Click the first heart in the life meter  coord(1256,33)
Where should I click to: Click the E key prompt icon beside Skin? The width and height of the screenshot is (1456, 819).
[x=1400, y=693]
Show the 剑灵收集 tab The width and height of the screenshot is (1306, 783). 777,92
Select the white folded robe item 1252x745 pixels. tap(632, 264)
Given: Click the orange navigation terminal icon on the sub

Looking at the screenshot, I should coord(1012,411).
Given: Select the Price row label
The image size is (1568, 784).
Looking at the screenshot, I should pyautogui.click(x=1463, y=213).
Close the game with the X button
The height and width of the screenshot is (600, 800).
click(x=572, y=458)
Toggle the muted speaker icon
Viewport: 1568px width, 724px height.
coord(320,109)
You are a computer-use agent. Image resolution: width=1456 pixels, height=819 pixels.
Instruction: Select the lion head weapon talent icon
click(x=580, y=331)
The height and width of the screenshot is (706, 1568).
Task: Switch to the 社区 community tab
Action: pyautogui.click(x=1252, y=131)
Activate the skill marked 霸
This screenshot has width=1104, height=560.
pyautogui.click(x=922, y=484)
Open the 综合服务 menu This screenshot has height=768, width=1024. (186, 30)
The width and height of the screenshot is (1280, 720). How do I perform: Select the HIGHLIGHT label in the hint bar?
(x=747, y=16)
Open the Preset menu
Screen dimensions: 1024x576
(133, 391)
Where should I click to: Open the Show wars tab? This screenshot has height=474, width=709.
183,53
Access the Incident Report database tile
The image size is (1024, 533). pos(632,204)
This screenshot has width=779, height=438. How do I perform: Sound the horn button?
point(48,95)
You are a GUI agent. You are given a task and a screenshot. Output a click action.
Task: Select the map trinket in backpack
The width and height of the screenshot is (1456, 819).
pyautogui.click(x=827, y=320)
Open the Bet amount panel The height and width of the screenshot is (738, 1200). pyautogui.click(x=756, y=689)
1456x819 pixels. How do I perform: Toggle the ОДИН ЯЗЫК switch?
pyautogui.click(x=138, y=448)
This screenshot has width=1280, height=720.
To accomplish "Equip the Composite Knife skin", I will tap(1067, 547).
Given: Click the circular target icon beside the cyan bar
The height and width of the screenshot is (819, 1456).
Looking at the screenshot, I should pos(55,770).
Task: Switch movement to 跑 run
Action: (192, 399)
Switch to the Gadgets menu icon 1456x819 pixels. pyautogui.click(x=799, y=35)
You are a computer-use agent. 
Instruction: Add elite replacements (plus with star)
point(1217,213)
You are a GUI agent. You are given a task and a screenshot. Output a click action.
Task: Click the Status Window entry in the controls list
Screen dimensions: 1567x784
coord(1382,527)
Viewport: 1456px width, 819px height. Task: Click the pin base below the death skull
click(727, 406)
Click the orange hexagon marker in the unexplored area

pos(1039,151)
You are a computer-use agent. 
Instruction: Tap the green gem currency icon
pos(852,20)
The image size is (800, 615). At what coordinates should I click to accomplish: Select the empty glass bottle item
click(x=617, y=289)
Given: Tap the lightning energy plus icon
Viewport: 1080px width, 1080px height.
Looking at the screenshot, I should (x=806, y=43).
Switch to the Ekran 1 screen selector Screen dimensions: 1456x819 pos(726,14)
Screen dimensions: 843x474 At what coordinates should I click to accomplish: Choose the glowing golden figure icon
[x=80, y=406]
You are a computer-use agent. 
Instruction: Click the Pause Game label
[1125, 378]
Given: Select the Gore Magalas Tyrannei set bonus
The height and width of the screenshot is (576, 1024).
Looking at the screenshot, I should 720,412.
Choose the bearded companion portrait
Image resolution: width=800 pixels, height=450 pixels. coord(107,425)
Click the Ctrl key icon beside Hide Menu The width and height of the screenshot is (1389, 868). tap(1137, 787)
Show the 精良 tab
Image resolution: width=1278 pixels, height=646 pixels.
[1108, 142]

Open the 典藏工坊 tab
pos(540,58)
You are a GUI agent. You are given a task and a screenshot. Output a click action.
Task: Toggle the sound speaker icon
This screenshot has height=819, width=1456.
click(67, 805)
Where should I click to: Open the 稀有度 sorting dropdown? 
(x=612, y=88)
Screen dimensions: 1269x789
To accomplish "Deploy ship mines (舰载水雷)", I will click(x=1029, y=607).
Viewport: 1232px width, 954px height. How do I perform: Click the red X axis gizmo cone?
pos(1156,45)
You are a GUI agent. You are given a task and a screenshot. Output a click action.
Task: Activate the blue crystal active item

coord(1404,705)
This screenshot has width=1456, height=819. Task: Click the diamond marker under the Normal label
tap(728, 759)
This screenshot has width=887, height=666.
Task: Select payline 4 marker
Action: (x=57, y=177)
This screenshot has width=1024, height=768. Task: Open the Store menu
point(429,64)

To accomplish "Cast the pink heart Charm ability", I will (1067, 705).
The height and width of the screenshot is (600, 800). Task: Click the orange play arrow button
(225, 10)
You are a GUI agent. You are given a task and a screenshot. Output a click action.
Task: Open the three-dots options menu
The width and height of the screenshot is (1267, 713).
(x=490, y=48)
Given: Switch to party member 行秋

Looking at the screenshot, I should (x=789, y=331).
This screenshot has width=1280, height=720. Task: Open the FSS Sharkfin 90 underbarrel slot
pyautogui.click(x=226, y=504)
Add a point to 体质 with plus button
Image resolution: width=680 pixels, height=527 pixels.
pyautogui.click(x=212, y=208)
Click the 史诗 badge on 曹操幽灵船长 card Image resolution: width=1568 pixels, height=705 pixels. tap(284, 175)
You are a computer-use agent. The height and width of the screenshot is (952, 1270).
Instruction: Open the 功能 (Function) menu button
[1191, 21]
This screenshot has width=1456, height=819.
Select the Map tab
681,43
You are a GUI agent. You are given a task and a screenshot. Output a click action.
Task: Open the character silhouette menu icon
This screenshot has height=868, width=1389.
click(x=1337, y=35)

**Prompt:**
Recast every line of the material above as a numbered list, dropping the blank lines.

**Task solution:**
1. Click the first heart in the life meter  coord(1256,33)
2. Where should I click to: Click the E key prompt icon beside Skin? The width and height of the screenshot is (1456, 819).
3. [x=1400, y=693]
4. Show the 剑灵收集 tab The width and height of the screenshot is (1306, 783). 777,92
5. Select the white folded robe item 1252x745 pixels. tap(632, 264)
6. Given: Click the orange navigation terminal icon on the sub
7. Looking at the screenshot, I should coord(1012,411).
8. Given: Select the Price row label
9. The image size is (1568, 784).
10. Looking at the screenshot, I should pyautogui.click(x=1463, y=213).
11. Close the game with the X button
12. The height and width of the screenshot is (600, 800).
13. click(x=572, y=458)
14. Toggle the muted speaker icon
15. Viewport: 1568px width, 724px height.
16. coord(320,109)
17. You are a computer-use agent. Image resolution: width=1456 pixels, height=819 pixels.
18. Instruction: Select the lion head weapon talent icon
19. click(x=580, y=331)
20. The height and width of the screenshot is (706, 1568).
21. Task: Switch to the 社区 community tab
22. Action: pyautogui.click(x=1252, y=131)
23. Activate the skill marked 霸
24. This screenshot has width=1104, height=560.
25. pyautogui.click(x=922, y=484)
26. Open the 综合服务 menu This screenshot has height=768, width=1024. (186, 30)
27. The width and height of the screenshot is (1280, 720). How do I perform: Select the HIGHLIGHT label in the hint bar?
28. (x=747, y=16)
29. Open the Preset menu
30. Screen dimensions: 1024x576
31. (133, 391)
32. Where should I click to: Open the Show wars tab? This screenshot has height=474, width=709.
33. 183,53
34. Access the Incident Report database tile
35. The image size is (1024, 533). pos(632,204)
36. This screenshot has width=779, height=438. How do I perform: Sound the horn button?
37. point(48,95)
38. You are a GUI agent. You are given a task and a screenshot. Output a click action.
39. Task: Select the map trinket in backpack
40. The width and height of the screenshot is (1456, 819).
41. pyautogui.click(x=827, y=320)
42. Open the Bet amount panel The height and width of the screenshot is (738, 1200). pyautogui.click(x=756, y=689)
43. 1456x819 pixels. How do I perform: Toggle the ОДИН ЯЗЫК switch?
44. pyautogui.click(x=138, y=448)
45. This screenshot has width=1280, height=720.
46. To accomplish "Equip the Composite Knife skin", I will tap(1067, 547).
47. Given: Click the circular target icon beside the cyan bar
48. The height and width of the screenshot is (819, 1456).
49. Looking at the screenshot, I should pos(55,770).
50. Task: Switch movement to 跑 run
51. Action: (192, 399)
52. Switch to the Gadgets menu icon 1456x819 pixels. pyautogui.click(x=799, y=35)
53. You are a computer-use agent. 
54. Instruction: Add elite replacements (plus with star)
55. point(1217,213)
56. You are a GUI agent. You are given a task and a screenshot. Output a click action.
57. Task: Click the Status Window entry in the controls list
58. Screen dimensions: 1567x784
59. coord(1382,527)
60. Viewport: 1456px width, 819px height. Task: Click the pin base below the death skull
61. click(727, 406)
62. Click the orange hexagon marker in the unexplored area
63. pos(1039,151)
64. You are a computer-use agent. 
65. Instruction: Tap the green gem currency icon
66. pos(852,20)
67. The image size is (800, 615). At what coordinates should I click to accomplish: Select the empty glass bottle item
68. click(x=617, y=289)
69. Given: Tap the lightning energy plus icon
70. Viewport: 1080px width, 1080px height.
71. Looking at the screenshot, I should (x=806, y=43).
72. Switch to the Ekran 1 screen selector Screen dimensions: 1456x819 pos(726,14)
73. Screen dimensions: 843x474 At what coordinates should I click to accomplish: Choose the glowing golden figure icon
74. [x=80, y=406]
75. You are a computer-use agent. 
76. Instruction: Click the Pause Game label
77. [1125, 378]
78. Given: Select the Gore Magalas Tyrannei set bonus
79. The height and width of the screenshot is (576, 1024).
80. Looking at the screenshot, I should 720,412.
81. Choose the bearded companion portrait
82. Image resolution: width=800 pixels, height=450 pixels. coord(107,425)
83. Click the Ctrl key icon beside Hide Menu The width and height of the screenshot is (1389, 868). tap(1137, 787)
84. Show the 精良 tab
85. Image resolution: width=1278 pixels, height=646 pixels.
86. [1108, 142]
87. Open the 典藏工坊 tab
88. pos(540,58)
89. You are a GUI agent. You are given a task and a screenshot. Output a click action.
90. Task: Toggle the sound speaker icon
91. This screenshot has height=819, width=1456.
92. click(67, 805)
93. Where should I click to: Open the 稀有度 sorting dropdown? 
94. (x=612, y=88)
95. Screen dimensions: 1269x789
96. To accomplish "Deploy ship mines (舰载水雷)", I will click(x=1029, y=607).
97. Viewport: 1232px width, 954px height. How do I perform: Click the red X axis gizmo cone?
98. pos(1156,45)
99. You are a GUI agent. You are given a task and a screenshot. Output a click action.
100. Task: Activate the blue crystal active item
101. coord(1404,705)
102. This screenshot has width=1456, height=819. Task: Click the diamond marker under the Normal label
103. tap(728, 759)
104. This screenshot has width=887, height=666.
105. Task: Select payline 4 marker
106. Action: (x=57, y=177)
107. This screenshot has width=1024, height=768. Task: Open the Store menu
108. point(429,64)
109. To accomplish "Cast the pink heart Charm ability", I will (1067, 705).
110. The height and width of the screenshot is (600, 800). Task: Click the orange play arrow button
111. (225, 10)
112. You are a GUI agent. You are given a task and a screenshot. Output a click action.
113. Task: Open the three-dots options menu
114. The width and height of the screenshot is (1267, 713).
115. (x=490, y=48)
116. Given: Switch to party member 行秋
117. Looking at the screenshot, I should (x=789, y=331).
118. This screenshot has width=1280, height=720. Task: Open the FSS Sharkfin 90 underbarrel slot
119. pyautogui.click(x=226, y=504)
120. Add a point to 体质 with plus button
121. Image resolution: width=680 pixels, height=527 pixels.
122. pyautogui.click(x=212, y=208)
123. Click the 史诗 badge on 曹操幽灵船长 card Image resolution: width=1568 pixels, height=705 pixels. tap(284, 175)
124. You are a computer-use agent. The height and width of the screenshot is (952, 1270).
125. Instruction: Open the 功能 (Function) menu button
126. [1191, 21]
127. This screenshot has width=1456, height=819.
128. Select the Map tab
129. 681,43
130. You are a GUI agent. You are given a task and a screenshot. Output a click action.
131. Task: Open the character silhouette menu icon
132. This screenshot has height=868, width=1389.
133. click(x=1337, y=35)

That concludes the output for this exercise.